The influence of catalyst dosage on EY-3RS removal is displayed in Figure 9. Raising the loading from 5 to 25 mg (0.17 → 0.83 g L⁻¹) steadily enhances degradation for all three materials, consistent with the well-established principle that a larger amount of photocatalyst provides (i) a greater illuminated surface area and (ii) more photogenerated e⁻/h⁺ pairs available to produce reactive oxygen species [17]. At the lowest dose (5 mg) color removal is modest, 55.22% (TiO₂), 58.36% (Cu₄O₃/ZrO₂) and 63.34% (Cu₄O₃/ZrO₂/TiO₂)-because photon absorption and the number of accessible active sites are limited. Doubling the mass to 10 mg increases the %D to 67.34%, 72.47%, and a pronounced 89.38% for the ternary nanocomposite, the latter reflecting its higher intrinsic activity and larger external surface area. Further increments to 15 mg and 20 mg provide diminishing, yet still positive, returns: the efficiency levels off near 74.62% (TiO₂), 78.65% (binary), and 94.56% (ternary) at 20 mg. Beyond this point, the curves plateau, indicating that light scattering and particle agglomeration begin to offset the benefits of additional surface. Consequently, 20 mg (0.67 g L⁻¹) is taken as the optimum loading for all subsequent experiments; higher doses confer no measurable advantage but would increase sludge-handling costs in practical applications [61]. Throughout the entire range, the ternary Cu₄O₃/ZrO₂/TiO₂ photocatalyst outperforms both the binary and rutile TiO₂, underscoring the role of its heterojunction in maintaining high quantum efficiency even at suboptimal catalyst densities.

2.2.3. Effect of Solution pH

Figure 10 depicts the influence of pH (3–11) on EY-3RS removal after 60 min of irradiation.

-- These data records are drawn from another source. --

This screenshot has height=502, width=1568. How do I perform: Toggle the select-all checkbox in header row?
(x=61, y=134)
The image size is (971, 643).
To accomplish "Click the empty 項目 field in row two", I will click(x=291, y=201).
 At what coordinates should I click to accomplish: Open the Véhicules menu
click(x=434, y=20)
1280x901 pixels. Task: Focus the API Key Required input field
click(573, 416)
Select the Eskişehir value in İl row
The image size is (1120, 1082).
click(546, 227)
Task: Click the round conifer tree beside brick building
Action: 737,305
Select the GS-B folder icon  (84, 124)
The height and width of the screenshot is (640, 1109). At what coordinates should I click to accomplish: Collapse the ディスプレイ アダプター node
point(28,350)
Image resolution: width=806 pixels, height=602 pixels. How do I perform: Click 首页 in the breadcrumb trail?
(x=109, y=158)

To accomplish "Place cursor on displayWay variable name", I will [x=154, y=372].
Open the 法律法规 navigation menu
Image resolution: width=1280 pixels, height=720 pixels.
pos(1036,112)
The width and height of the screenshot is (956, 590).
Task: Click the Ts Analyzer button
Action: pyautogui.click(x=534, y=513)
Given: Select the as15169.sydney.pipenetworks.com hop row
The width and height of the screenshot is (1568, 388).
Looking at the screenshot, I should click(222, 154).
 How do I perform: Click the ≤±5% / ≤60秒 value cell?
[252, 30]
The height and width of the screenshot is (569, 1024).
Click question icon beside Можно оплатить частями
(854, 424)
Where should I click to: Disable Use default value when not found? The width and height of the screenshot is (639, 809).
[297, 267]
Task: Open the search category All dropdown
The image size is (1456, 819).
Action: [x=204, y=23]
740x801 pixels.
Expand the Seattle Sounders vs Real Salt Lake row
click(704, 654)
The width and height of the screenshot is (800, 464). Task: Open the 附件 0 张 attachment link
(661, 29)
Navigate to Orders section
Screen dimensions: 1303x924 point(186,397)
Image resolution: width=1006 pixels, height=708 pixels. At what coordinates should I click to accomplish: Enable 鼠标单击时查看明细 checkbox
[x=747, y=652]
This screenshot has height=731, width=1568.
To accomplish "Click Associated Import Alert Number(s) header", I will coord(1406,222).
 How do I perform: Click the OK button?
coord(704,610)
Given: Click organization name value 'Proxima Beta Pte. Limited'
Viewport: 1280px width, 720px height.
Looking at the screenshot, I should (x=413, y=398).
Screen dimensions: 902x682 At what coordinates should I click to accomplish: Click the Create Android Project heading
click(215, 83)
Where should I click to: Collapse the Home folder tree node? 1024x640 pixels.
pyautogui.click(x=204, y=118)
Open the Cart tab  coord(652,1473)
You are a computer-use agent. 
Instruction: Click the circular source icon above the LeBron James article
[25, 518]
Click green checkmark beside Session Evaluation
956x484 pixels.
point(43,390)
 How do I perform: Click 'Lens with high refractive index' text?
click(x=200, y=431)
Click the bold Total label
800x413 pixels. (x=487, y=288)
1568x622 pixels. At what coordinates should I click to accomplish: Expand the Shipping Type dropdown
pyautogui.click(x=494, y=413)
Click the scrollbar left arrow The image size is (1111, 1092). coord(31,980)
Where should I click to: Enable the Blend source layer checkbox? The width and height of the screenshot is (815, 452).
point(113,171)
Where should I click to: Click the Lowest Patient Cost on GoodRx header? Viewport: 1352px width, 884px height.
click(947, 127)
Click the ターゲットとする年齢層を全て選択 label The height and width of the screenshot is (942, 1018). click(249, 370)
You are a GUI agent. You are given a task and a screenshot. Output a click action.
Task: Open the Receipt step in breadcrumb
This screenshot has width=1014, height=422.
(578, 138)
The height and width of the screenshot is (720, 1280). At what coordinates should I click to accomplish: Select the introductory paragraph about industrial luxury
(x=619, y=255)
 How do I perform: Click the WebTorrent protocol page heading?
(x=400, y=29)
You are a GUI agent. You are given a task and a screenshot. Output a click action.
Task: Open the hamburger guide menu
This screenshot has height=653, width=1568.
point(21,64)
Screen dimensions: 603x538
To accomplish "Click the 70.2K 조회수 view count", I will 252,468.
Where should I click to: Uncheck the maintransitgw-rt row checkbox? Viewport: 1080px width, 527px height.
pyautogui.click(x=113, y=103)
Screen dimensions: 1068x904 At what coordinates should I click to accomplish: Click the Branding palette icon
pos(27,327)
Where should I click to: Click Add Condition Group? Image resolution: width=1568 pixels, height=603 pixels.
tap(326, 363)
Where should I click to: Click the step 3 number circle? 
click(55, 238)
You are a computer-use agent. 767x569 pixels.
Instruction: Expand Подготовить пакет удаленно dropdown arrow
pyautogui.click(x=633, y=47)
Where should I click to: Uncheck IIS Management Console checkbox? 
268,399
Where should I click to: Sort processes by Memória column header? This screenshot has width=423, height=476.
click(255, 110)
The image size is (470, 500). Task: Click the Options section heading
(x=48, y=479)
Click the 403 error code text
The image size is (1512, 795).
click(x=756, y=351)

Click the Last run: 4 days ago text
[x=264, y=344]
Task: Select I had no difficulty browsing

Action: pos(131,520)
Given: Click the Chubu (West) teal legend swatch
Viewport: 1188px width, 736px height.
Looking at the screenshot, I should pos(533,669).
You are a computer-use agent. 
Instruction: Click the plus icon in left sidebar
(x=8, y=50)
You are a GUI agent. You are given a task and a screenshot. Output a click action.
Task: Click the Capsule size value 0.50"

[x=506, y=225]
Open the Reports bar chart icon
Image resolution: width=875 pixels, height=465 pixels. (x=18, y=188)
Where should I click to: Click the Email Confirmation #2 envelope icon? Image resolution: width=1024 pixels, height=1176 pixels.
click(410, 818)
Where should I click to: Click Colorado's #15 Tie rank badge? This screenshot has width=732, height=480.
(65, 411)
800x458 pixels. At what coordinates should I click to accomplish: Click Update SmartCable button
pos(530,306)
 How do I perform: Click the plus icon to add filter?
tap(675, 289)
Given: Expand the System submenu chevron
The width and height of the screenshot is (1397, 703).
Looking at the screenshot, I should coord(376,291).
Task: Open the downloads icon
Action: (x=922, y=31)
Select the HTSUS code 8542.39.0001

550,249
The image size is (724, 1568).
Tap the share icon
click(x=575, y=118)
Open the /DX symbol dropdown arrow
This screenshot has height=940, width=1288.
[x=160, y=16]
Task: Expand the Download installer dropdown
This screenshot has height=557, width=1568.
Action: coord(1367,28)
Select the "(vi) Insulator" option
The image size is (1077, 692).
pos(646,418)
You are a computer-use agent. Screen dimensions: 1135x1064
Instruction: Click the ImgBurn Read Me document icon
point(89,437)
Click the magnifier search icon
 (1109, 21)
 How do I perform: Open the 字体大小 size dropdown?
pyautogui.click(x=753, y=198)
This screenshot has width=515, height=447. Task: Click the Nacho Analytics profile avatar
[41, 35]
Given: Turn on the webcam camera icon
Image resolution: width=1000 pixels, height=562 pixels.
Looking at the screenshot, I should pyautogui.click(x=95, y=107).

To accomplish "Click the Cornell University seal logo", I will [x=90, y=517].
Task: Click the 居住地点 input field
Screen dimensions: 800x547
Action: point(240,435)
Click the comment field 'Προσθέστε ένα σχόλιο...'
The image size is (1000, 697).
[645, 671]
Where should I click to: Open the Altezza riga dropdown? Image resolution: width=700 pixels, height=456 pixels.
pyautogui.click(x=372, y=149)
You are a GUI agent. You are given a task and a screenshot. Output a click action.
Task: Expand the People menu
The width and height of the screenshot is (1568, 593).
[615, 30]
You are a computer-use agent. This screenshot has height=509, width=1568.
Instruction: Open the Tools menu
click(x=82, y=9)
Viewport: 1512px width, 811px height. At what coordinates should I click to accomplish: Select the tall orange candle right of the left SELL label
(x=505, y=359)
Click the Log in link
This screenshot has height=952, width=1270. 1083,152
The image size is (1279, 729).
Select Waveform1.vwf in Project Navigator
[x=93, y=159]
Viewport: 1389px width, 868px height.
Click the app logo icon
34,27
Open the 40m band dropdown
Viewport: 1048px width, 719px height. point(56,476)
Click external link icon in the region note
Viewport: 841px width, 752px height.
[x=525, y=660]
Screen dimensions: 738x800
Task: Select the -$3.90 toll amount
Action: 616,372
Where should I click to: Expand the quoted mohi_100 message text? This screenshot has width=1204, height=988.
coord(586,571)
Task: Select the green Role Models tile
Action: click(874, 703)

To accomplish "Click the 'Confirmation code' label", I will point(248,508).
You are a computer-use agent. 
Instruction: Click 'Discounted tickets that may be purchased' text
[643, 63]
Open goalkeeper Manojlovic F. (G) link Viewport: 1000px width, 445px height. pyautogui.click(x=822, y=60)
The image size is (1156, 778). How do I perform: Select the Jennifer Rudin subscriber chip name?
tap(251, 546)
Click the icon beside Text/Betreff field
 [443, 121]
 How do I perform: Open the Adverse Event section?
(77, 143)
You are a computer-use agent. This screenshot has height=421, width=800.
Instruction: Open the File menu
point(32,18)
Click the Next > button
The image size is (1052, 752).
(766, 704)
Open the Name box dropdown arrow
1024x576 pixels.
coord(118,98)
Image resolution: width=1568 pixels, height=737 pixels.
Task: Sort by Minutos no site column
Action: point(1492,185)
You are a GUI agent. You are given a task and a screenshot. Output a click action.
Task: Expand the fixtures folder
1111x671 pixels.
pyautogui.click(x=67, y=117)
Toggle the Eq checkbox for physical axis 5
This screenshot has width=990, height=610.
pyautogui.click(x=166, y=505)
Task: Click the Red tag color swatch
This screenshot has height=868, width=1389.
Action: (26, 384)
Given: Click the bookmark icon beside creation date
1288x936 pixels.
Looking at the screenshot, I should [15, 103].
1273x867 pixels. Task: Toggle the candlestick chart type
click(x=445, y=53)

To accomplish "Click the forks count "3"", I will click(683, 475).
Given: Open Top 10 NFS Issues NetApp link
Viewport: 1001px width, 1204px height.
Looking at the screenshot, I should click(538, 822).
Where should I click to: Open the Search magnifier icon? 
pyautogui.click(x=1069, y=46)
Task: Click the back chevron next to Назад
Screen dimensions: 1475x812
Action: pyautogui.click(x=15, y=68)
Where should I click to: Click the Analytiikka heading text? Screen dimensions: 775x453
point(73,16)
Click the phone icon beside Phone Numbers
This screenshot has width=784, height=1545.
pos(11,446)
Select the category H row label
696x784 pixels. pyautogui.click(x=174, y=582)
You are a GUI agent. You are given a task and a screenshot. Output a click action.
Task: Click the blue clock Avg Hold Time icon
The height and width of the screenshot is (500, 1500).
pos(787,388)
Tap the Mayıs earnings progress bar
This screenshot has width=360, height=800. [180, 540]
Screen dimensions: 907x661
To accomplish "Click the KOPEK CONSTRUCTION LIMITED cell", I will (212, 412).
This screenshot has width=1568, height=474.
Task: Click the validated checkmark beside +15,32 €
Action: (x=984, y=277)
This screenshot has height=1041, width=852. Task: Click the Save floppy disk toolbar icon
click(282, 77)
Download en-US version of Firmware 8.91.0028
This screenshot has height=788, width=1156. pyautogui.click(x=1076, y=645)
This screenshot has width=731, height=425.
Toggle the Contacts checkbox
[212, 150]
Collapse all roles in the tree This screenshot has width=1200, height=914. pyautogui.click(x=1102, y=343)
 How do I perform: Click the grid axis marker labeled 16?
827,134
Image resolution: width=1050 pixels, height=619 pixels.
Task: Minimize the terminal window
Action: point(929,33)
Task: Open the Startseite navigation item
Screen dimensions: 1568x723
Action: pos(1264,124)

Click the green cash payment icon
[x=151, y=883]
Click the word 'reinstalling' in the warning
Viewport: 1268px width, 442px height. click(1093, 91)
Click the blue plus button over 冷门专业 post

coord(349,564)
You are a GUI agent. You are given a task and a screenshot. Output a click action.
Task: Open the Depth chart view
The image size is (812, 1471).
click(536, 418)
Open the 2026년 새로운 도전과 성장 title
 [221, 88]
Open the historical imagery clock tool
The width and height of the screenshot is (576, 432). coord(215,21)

All three catalysts exhibit their highest activities in strongly acidic medium: 84.97% (TiO₂), 88.42% (Cu₄O₃/ZrO₂), and 95.91% (Cu₄O₃/ZrO₂/TiO₂) at pH 3. This behavior is governed by the point-of-zero charge (pH_ZPC) of Ti-, Zr- and Cu-oxides, which lies near 5–6. Below pH_ZPC, the oxide surface is positively charged, whereas EY-3RS carries negative sulfonate groups; the resulting electrostatic attraction favors dye adsorption and accelerates interfacial electron-transfer steps [62,63]. Shifting the pH from 3 to 5 and 7 produces only a modest decline (≤5 percentage points), indicating that the catalysts remain effective as long as the surface charge is still slightly positive or neutral. In contrast, a sharp decline in activity occurs once the medium becomes alkaline: at pH 9, the degradation efficiencies drop to 18.87% (TiO₂), 22.09% (binary), and 30.48% (ternary), and further decrease at pH 11. Two phenomena account for this drop. First, above pH_ZPC, the catalyst surface acquires a negative charge, generating Coulombic repulsion with the anionic dye and lowering surface coverage. Second, alkaline conditions convert ^•OH generation pathways into less reactive HO₂⁻/O₂⁻ routes, diminishing the steady-state concentration of oxidative radicals [64]. Despite the common trend, the ternary Cu-Zr-Ti oxide consistently outperforms the other two samples at every pH, reflecting its superior light harvesting and charge-separation efficiencies, which partially compensate for the electrostatic penalty encountered in near-neutral and alkaline media.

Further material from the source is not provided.